I think it is all about the cycles we talked about in class; the fall from grace and the rise back from damnation, focusing on the redemption in between. Stephen has fallen, is realizing the severity of his sins, and is, due to this sermon, deciding to follow the path of redemption to attain God’s grace once more. Icarus is a Stephen who wasn’t quite lucky enough to make it past the fall. If he had flown almost too close to the sun and almost plunged into the water, but just barely escaped alive then perhaps he would have realized his foolishness and redeemed himself. The real message is that you don’t choose whether you get a chance at redemption, if you screw up and sin it’s up to dumb luck whether you’ll even have a chance to fix it. Joyce liked the message portrayed in this ancient story, but also wanted to demonstrate another more spiritual and hopeful side to it.

Sabrina said...

In chapter three when Stephen is walking home from dinner in honor of Saint Francis Xavier and he is mad about how much he ate he talks about how he feels like he has become a beast. I think that I understand the different things he means by this, he talks about how rich the food was, and he is angry that he ate the way he did. This is a moment when he is falling (part of our rising and falling motif). Stephen tends to not just get angry with himself, but he gets so mad that he thinks he will be sent to Hell. He wants to rise to heaven but things constantly keep him down. Odd enough, he doesn't feel like he is falling at the end of the chapter.

Molly A said...

I noticed one particular connection of motifs in chapter 3, regarding Stephen’s feelings of imprisonment within his sins. On page 111, Joyce writes, “…he joined gently the fingers of each hand, forming a frail cage by the union of their tips.” This represents an enclosure that houses a guilt that is derived from religion, or in this case, sac religion.
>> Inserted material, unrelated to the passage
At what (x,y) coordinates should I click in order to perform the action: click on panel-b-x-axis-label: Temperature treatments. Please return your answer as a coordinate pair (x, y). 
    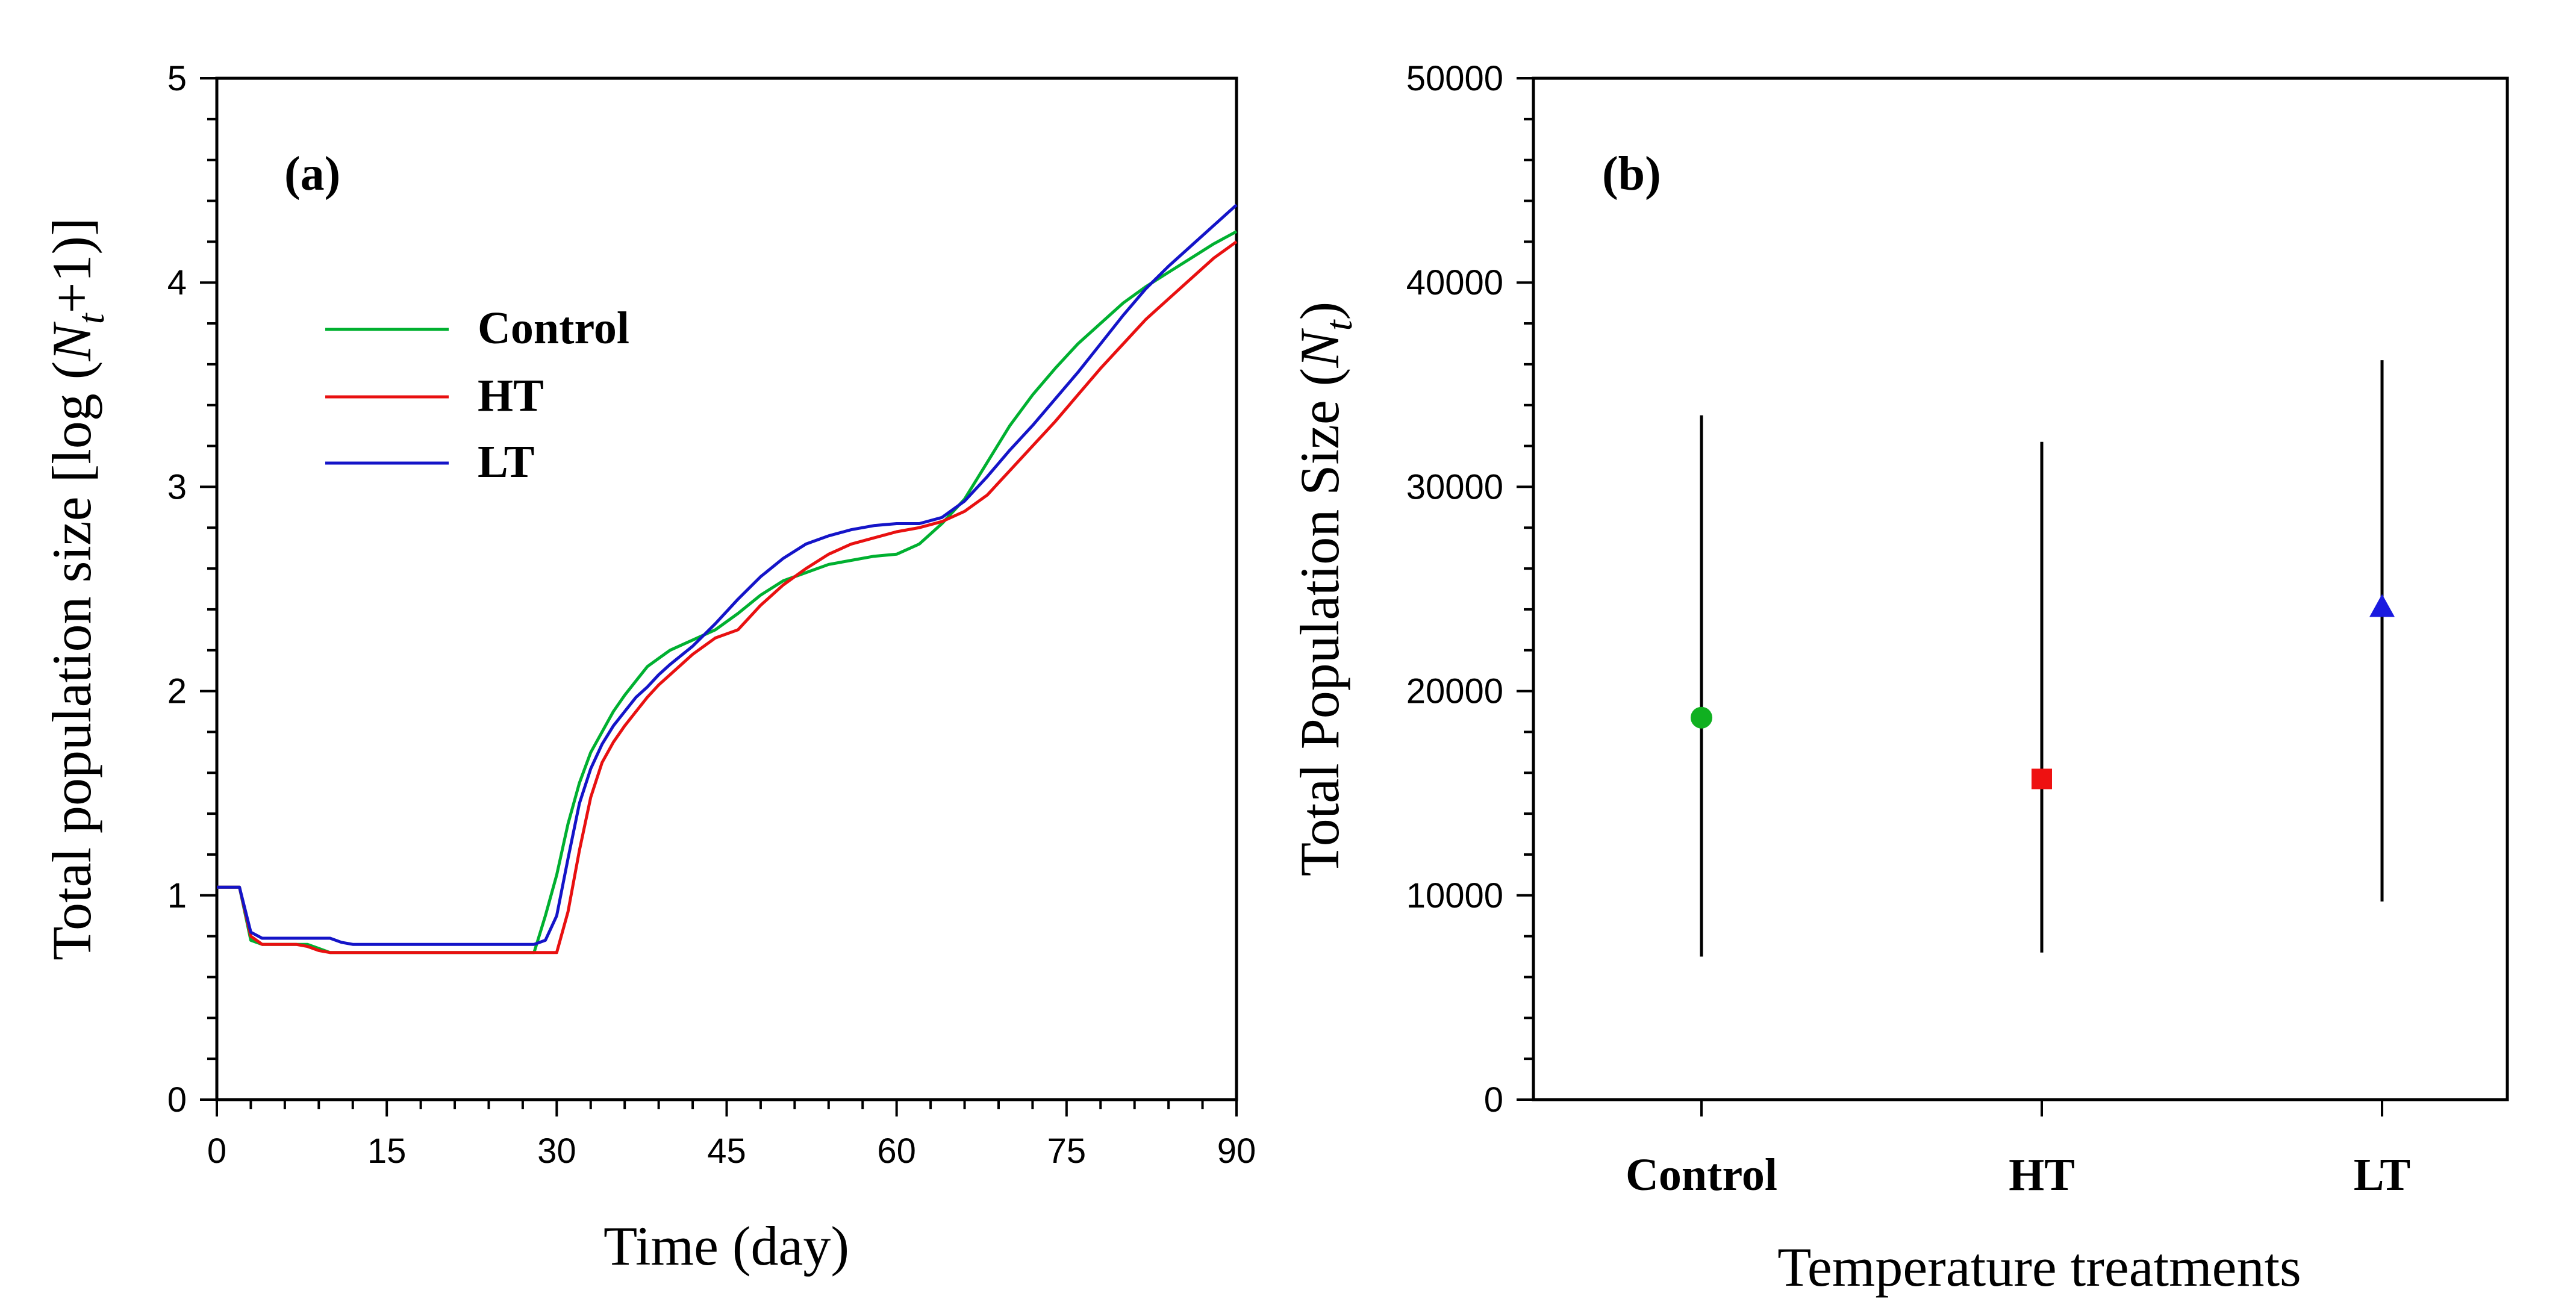
    Looking at the image, I should click on (2039, 1267).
However, the gentle and weak image that we get from the description leads us to believe that there is a way to break free of the cage’s restriction.
Shortly after this imagery, on page 120, Joyce writes, “The leprous company of his sins closed about him, breathing upon him, bending over him from all sides.” This, similarly to the quote on page 111, illustrates the bottled up, enclosed structure of his sins around him, as well as his momentary inability to escape them. The idea that it is possible to escape these sins is proposed, once again, at the end of chapter 3, on page 127, when it says “In spite of all he had done it. He had confessed and God had pardoned him. His soul was made fair and holy once more, holy and happy.”
A cage is a particular object I’d identified as a motif a few times in this chapter. However, after making this connection, I also believe Joyce was using a method of foreshadowing, through the use of this motif.

fenkor said...

H. Ono

p 102 Has serveral discriptive imagery that show the struggles Steven has over his body. On one hand he talks about "harlots with gleaming jewel eyes" and then "guilty confession." The motif of water returns in the form of rain falling of the chapel. This could mean washing away the bad or sadness. Steven also compares himself and Emma to Adam and Eve by talking about "children that had erred." The cold returns with cold sweat as Steven remebers the things he had done and regretted. A priest on p 112 says that "greatest is the pain of loss" referring to losing God and this goes on to ways to not losing. IN the end on p125 Steven confesses and appears to be forgiven of all sin but the struggles continue.